April 19, 2024 Breaking News, Latest News, and Videos

Coffee: Bean there, done that…?:

Hold on to your paper cup… and you probably are holding one: Starbucks is losing steam. A little, anyhow.

Last week, Starbucks reported that customer visits to U.S. outlets fell in the quarter ending September 30. Price increases caused profits to rise, but that drop in attendance is something that has not happened, ever, in the meteoric rise of the coffee vendor and its devouring of American street corners.

Starbucks is responding with a new TV ad campaign, although corporate heads insist there’s no connection between falling numbers and new commercials. The ads will emphasize a holiday theme of “Pass the Cheer”… such as an animated commercial showing a man on a stalled ski lift who shares his cup of Starbucks coffee with a deer. The deer then goes to work and puts in the most productive day of his life, although later that night he can’t get to sleep for some reason. Maybe it’s the nightmares about encroaching ski resorts…

All right, I added that last stuff.

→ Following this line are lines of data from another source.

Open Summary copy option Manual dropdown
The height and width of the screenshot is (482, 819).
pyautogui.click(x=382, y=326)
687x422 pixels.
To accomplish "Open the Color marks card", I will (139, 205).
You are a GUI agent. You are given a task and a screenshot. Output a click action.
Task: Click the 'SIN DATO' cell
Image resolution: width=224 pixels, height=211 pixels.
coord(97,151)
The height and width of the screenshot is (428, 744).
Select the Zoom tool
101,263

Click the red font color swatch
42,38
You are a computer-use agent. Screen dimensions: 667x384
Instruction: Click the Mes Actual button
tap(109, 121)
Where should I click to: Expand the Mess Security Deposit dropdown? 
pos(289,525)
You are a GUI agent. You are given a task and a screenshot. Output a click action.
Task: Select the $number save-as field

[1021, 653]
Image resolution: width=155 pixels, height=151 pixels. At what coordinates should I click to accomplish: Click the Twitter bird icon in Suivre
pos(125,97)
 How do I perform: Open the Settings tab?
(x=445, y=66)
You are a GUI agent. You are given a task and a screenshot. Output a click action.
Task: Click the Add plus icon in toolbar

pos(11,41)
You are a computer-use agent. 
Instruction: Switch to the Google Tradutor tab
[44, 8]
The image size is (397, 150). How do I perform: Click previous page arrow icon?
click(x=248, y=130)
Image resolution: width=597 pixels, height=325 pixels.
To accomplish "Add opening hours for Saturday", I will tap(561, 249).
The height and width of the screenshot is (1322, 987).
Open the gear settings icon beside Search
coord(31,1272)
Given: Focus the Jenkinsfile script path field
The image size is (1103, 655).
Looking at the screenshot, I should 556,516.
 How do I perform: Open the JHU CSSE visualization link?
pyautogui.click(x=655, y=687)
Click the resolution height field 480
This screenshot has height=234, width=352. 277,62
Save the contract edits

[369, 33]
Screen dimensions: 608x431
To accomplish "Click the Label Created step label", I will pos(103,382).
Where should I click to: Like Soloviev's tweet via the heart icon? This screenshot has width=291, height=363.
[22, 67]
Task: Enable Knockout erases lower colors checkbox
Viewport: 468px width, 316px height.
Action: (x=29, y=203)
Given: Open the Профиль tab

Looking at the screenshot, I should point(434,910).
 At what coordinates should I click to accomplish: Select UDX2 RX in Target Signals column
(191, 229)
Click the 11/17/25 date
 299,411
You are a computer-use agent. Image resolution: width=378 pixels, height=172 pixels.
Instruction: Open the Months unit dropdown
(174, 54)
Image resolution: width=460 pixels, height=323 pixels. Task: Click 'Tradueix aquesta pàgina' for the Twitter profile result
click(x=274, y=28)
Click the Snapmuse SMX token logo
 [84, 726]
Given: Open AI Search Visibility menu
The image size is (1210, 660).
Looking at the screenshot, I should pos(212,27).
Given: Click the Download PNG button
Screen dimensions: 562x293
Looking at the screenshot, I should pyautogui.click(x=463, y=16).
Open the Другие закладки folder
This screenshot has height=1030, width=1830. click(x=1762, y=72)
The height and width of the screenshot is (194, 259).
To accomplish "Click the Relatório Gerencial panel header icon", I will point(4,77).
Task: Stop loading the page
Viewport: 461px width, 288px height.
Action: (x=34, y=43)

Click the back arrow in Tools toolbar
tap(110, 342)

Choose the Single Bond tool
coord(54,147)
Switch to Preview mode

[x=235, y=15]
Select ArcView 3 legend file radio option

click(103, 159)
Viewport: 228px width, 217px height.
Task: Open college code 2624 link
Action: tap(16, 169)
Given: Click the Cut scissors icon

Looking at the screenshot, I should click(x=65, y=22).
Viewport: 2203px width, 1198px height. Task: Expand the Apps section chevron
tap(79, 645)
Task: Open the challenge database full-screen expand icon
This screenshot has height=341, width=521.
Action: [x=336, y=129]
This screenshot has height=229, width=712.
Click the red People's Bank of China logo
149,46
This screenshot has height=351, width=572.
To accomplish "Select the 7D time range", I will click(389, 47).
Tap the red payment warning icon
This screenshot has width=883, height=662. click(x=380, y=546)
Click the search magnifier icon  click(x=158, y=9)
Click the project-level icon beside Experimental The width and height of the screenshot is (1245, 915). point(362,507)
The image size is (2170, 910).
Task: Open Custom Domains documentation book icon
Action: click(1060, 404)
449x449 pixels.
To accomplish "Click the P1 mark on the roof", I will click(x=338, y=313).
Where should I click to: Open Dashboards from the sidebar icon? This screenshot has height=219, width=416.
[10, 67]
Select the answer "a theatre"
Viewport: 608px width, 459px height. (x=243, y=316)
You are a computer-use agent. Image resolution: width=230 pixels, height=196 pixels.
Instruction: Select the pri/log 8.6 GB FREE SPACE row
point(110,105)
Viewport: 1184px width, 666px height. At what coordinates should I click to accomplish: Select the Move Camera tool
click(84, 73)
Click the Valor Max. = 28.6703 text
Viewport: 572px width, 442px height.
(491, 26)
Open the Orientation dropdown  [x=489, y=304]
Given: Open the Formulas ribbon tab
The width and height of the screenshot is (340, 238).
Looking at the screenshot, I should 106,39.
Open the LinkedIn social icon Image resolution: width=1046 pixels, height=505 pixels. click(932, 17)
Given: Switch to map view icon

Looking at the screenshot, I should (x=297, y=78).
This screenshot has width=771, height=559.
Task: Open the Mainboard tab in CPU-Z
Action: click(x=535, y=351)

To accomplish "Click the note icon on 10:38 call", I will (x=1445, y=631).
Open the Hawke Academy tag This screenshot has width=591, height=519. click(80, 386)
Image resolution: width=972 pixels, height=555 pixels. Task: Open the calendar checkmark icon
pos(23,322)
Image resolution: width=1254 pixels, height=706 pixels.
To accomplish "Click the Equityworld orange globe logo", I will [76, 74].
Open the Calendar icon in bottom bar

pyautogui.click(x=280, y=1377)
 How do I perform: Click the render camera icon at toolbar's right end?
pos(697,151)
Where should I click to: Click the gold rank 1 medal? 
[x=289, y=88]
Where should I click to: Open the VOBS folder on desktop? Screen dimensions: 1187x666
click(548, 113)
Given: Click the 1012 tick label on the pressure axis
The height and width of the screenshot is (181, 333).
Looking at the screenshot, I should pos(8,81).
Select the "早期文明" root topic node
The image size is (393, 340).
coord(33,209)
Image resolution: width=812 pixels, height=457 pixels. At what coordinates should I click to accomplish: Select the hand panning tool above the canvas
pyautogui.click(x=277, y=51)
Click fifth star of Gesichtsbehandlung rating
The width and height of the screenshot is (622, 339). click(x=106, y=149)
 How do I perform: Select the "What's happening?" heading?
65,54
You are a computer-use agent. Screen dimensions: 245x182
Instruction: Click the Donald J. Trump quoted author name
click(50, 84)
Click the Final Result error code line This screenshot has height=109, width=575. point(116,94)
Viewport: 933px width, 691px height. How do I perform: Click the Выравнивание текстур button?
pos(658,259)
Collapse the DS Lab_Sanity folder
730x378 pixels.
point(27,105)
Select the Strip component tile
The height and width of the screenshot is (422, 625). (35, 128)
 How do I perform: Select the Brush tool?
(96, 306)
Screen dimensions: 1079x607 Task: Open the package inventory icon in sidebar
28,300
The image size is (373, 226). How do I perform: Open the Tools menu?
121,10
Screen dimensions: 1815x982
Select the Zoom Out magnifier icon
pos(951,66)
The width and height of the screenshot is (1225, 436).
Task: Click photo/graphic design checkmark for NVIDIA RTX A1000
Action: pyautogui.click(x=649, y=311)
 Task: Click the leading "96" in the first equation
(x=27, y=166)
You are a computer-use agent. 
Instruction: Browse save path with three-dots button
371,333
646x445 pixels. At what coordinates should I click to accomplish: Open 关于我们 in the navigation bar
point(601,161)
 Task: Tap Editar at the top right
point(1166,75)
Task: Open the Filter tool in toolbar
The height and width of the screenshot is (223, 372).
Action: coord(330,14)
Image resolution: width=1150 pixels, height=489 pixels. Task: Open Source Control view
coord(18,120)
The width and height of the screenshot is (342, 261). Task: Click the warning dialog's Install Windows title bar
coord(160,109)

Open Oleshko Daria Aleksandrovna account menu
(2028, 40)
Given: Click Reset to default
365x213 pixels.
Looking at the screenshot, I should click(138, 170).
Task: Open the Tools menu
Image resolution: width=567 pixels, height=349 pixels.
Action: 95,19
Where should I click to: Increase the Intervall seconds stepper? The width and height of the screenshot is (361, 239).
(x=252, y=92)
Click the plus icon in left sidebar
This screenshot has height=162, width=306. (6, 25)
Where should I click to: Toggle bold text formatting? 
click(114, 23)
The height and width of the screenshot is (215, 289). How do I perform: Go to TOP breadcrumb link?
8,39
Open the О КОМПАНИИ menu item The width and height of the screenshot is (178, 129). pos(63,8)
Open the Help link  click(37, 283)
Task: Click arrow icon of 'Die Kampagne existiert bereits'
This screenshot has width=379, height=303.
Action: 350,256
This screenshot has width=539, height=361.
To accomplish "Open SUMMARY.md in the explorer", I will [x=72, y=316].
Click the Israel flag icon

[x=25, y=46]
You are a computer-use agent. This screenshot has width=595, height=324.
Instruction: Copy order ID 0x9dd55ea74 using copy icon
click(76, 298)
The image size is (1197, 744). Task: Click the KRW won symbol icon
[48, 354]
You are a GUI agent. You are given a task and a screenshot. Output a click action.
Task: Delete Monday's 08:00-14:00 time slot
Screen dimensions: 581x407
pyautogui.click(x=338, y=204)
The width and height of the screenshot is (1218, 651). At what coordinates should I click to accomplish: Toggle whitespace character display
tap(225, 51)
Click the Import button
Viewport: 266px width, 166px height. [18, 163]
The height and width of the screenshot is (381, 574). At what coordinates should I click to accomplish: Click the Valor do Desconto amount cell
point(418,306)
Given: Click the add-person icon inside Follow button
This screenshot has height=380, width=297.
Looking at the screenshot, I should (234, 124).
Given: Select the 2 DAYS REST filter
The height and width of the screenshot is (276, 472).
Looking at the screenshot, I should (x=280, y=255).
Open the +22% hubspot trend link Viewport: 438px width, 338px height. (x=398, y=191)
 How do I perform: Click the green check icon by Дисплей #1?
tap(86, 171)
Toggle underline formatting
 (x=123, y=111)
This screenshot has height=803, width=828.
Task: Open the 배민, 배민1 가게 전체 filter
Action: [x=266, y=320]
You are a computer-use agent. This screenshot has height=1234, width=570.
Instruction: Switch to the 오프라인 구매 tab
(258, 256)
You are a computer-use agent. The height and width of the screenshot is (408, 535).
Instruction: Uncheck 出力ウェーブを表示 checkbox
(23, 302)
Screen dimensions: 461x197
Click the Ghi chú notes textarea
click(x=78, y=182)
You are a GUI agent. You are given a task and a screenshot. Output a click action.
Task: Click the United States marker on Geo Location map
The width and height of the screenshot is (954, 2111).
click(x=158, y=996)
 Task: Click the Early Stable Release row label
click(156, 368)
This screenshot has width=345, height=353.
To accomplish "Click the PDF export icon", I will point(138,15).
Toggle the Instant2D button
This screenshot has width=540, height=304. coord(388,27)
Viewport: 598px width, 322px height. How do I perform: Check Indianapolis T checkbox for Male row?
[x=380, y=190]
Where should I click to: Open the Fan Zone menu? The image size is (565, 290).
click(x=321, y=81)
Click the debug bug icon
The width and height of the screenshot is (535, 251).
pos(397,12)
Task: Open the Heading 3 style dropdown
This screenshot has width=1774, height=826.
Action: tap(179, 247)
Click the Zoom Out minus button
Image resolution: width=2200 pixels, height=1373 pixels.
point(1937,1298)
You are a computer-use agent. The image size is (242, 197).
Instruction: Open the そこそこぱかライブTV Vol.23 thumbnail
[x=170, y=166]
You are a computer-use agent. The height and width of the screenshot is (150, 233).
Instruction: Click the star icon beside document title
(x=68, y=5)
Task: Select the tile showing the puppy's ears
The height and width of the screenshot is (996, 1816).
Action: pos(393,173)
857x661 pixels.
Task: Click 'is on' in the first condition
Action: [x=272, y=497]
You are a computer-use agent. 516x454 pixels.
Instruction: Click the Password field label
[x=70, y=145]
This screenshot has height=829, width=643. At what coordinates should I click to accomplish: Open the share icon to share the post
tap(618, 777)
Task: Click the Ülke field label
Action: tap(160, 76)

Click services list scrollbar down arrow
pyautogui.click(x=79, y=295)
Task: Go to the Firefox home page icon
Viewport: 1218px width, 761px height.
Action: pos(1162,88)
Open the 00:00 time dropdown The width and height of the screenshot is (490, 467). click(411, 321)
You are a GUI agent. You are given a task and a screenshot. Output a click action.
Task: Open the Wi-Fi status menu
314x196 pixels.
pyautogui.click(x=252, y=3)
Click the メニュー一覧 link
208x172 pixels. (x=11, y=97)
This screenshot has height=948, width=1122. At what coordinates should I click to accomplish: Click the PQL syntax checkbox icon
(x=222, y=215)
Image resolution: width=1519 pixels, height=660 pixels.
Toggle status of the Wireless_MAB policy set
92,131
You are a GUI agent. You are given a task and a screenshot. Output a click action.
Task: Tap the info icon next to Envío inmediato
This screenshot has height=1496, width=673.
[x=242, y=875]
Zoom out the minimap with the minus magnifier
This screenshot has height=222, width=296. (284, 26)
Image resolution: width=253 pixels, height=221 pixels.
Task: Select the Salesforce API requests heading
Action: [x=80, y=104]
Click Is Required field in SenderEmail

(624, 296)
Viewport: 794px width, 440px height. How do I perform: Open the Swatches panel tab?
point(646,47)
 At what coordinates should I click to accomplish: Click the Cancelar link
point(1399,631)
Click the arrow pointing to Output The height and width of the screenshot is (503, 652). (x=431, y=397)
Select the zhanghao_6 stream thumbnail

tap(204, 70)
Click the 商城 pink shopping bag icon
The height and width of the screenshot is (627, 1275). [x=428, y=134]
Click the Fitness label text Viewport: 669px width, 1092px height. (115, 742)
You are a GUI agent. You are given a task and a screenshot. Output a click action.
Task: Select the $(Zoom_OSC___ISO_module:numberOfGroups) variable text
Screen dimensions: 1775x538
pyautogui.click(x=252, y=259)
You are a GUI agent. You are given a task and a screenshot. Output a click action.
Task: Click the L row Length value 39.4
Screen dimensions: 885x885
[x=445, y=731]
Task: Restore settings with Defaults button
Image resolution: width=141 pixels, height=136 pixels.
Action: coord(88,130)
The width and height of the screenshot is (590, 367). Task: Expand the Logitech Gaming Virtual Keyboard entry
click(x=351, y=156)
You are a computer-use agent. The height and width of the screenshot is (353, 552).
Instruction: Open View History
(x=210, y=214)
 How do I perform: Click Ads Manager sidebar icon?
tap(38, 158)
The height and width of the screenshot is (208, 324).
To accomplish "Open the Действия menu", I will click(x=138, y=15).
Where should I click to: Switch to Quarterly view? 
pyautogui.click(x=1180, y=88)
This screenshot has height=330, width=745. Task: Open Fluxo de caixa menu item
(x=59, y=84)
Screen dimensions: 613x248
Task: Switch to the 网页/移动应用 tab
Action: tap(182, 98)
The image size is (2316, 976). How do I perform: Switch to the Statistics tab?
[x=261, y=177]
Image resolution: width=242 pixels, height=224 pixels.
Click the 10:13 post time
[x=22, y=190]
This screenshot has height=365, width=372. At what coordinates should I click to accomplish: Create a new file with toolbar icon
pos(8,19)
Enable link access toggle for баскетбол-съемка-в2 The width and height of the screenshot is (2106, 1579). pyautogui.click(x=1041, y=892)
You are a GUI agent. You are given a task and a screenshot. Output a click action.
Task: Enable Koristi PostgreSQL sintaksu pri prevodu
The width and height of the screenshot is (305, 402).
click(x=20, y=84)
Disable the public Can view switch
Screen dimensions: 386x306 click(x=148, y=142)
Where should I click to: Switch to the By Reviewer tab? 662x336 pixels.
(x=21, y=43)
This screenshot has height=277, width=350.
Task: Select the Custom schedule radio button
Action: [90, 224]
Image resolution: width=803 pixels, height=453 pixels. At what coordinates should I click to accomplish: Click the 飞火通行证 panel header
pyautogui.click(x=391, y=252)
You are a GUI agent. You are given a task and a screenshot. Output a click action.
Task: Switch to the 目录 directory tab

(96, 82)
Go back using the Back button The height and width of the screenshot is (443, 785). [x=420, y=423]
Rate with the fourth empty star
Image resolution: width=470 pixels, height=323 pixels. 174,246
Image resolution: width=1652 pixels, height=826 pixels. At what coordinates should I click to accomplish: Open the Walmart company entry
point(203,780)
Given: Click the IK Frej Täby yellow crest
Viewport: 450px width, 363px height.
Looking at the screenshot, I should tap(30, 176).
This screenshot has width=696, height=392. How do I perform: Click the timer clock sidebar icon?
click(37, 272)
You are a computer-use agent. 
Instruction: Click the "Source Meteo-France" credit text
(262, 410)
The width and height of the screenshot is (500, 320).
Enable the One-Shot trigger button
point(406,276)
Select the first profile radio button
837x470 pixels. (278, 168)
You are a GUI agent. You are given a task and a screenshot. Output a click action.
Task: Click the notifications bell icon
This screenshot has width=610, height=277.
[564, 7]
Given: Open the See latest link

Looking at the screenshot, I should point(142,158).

But we may be seeing the tip of an iceberg aimed at the prow of the SS Starbucks. Money is tightening, so it’s possible that first to go are the $4 coffees, followed quickly by $3 brownies, and $14 Paul McCartney CD’s bearing one “fairly decent” song. Right now Americans are forfeiting their mortgages, and suffering layoffs and high gas prices. There’s little comfort to be found in wiping away a frothed milk moustache.

Still, others would love to catch any customers jumping off the Starbucks Express. McDonald’s is adding upscale coffee drinks to its menu, although I’d want to be there when assistant manager Chuck explains to the troops that they are no longer French fry jockeys; they’re baristas! A hand goes up. “Why are we doing this, boss?” Chuck: “Because, as McDonald’s, it costs us about 13 cents to make a frappe. Check the margins on beef, kid. The cows are killing us!”

Some observers think that rather than run ads emphasizing the mystic link between all of nature and a cup of “Christmas Blend,” Starbucks should wake up and smell the Frappucino… then lower their prices. Imagine a TV commercial where that same deer returns and announces “Latte… for a buck.” For a buck. A male deer walks in with foam on his snout – oh, man, there’s a strike on and I just gave that sweet beauty away for free!

Fast food chains have created so-called “value” deals where they marry a thousand empty calories of cheeseburger and fries with another thousand from a plastic flagon of cola, then convince customers they’re saving money. Depending on what it costs later to have your pants let out. Starbucks could follow that template, since a “Tall” of brown water and a “Venti” of brown water may have roughly the same raw cost; something akin to the cost differential of regular and super-sized French fries.

If a giant like Starbucks did price down, it suggests that a depressed economy could result in something we might later refer to as “The Great Turning” for outsized profits on convenience and fast foods. Imagine this scene: You buy a sandwich at the airport and instead of costing $8 or $10… the price is more like the price of a sandwich. More the price of bread and cheese, less like the price of sophisticated weapons technology. Eyes brimming with tears, you take the dollars you’ve saved and stuff them into a red Salvation Army bucket. God bless this airport, God bless each and every one of us!

That won’t happen. But there may be some kind of eclipse taking place over the green rooftops of Starbucks. Right this minute somebody is typing a memo subject-lined, “Why do we give them free Half and Half?” Down the hall, the R&D boys are working overtime on a “black box” project with the cover name “Green Tea Nachos.” And Starbucks music division, Hear Music, is busy putting together new Starbucks-exclusive CD’s featuring duets and even trios, such as the forthcoming McCartney/Celine Dion/Willie Nelson collaboration tentatively titled “Please Kill Me Now.”

Or, you dudes could just lower the prices. Many of us have given up bottled water recently, replacing it with tap in a reusable bottle that doesn’t leach chemicals. Maybe you could bring down your prices before word gets out that people can make their own coffee at home using a so-called “pot” and some ground beans. I’ve been doing it for years… leaving a mug out in the backyard for the deer.